REQUIRED ACTION =
The entries must be restated exactly as written.

INPUT =

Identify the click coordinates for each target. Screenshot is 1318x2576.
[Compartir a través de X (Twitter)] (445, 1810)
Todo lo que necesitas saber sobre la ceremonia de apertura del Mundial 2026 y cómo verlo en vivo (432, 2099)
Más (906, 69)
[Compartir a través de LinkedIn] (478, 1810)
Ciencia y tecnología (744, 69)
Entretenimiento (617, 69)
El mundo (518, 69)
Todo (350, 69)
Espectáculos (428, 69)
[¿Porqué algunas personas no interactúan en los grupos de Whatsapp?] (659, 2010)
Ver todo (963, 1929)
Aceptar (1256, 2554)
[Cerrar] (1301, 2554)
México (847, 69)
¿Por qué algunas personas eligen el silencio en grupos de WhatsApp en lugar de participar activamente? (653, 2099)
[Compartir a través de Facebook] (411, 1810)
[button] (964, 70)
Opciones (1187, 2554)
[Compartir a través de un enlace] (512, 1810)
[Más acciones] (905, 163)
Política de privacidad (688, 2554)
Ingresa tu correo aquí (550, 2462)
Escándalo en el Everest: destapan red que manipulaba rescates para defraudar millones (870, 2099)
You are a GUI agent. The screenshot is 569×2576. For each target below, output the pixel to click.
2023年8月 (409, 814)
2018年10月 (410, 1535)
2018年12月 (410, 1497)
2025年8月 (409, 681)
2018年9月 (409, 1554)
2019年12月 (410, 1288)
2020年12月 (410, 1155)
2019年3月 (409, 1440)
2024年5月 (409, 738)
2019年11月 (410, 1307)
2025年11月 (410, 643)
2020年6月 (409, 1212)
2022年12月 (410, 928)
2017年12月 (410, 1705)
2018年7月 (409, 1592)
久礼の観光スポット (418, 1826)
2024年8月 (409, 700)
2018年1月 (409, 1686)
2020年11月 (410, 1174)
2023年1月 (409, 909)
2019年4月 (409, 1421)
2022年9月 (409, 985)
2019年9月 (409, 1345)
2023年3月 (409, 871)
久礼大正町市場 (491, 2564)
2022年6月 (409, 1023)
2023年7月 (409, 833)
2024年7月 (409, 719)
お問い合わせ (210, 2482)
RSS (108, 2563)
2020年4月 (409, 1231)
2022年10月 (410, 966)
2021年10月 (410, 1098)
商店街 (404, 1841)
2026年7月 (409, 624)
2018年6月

EXPECTED OUTPUT =
Identify the click coordinates for each target. Screenshot is 1318x2576.
[Compartir a través de X (Twitter)] (445, 1810)
Todo lo que necesitas saber sobre la ceremonia de apertura del Mundial 2026 y cómo verlo en vivo (432, 2099)
Más (906, 69)
[Compartir a través de LinkedIn] (478, 1810)
Ciencia y tecnología (744, 69)
Entretenimiento (617, 69)
El mundo (518, 69)
Todo (350, 69)
Espectáculos (428, 69)
[¿Porqué algunas personas no interactúan en los grupos de Whatsapp?] (659, 2010)
Ver todo (963, 1929)
Aceptar (1256, 2554)
[Cerrar] (1301, 2554)
México (847, 69)
¿Por qué algunas personas eligen el silencio en grupos de WhatsApp en lugar de participar activamente? (653, 2099)
[Compartir a través de Facebook] (411, 1810)
[button] (964, 70)
Opciones (1187, 2554)
[Compartir a través de un enlace] (512, 1810)
[Más acciones] (905, 163)
Política de privacidad (688, 2554)
Ingresa tu correo aquí (550, 2462)
Escándalo en el Everest: destapan red que manipulaba rescates para defraudar millones (870, 2099)
You are a GUI agent. The screenshot is 569×2576. For each target below, output the pixel to click.
2023年8月 (409, 814)
2018年10月 (410, 1535)
2018年12月 (410, 1497)
2025年8月 (409, 681)
2018年9月 (409, 1554)
2019年12月 (410, 1288)
2020年12月 (410, 1155)
2019年3月 (409, 1440)
2024年5月 (409, 738)
2019年11月 (410, 1307)
2025年11月 (410, 643)
2020年6月 (409, 1212)
2022年12月 (410, 928)
2017年12月 (410, 1705)
2018年7月 (409, 1592)
久礼の観光スポット (418, 1826)
2024年8月 (409, 700)
2018年1月 (409, 1686)
2020年11月 (410, 1174)
2023年1月 (409, 909)
2019年4月 (409, 1421)
2022年9月 (409, 985)
2019年9月 (409, 1345)
2023年3月 (409, 871)
久礼大正町市場 (491, 2564)
2022年6月 (409, 1023)
2023年7月 (409, 833)
2024年7月 (409, 719)
お問い合わせ (210, 2482)
RSS (108, 2563)
2020年4月 (409, 1231)
2022年10月 (410, 966)
2021年10月 (410, 1098)
商店街 (404, 1841)
2026年7月 (409, 624)
2018年6月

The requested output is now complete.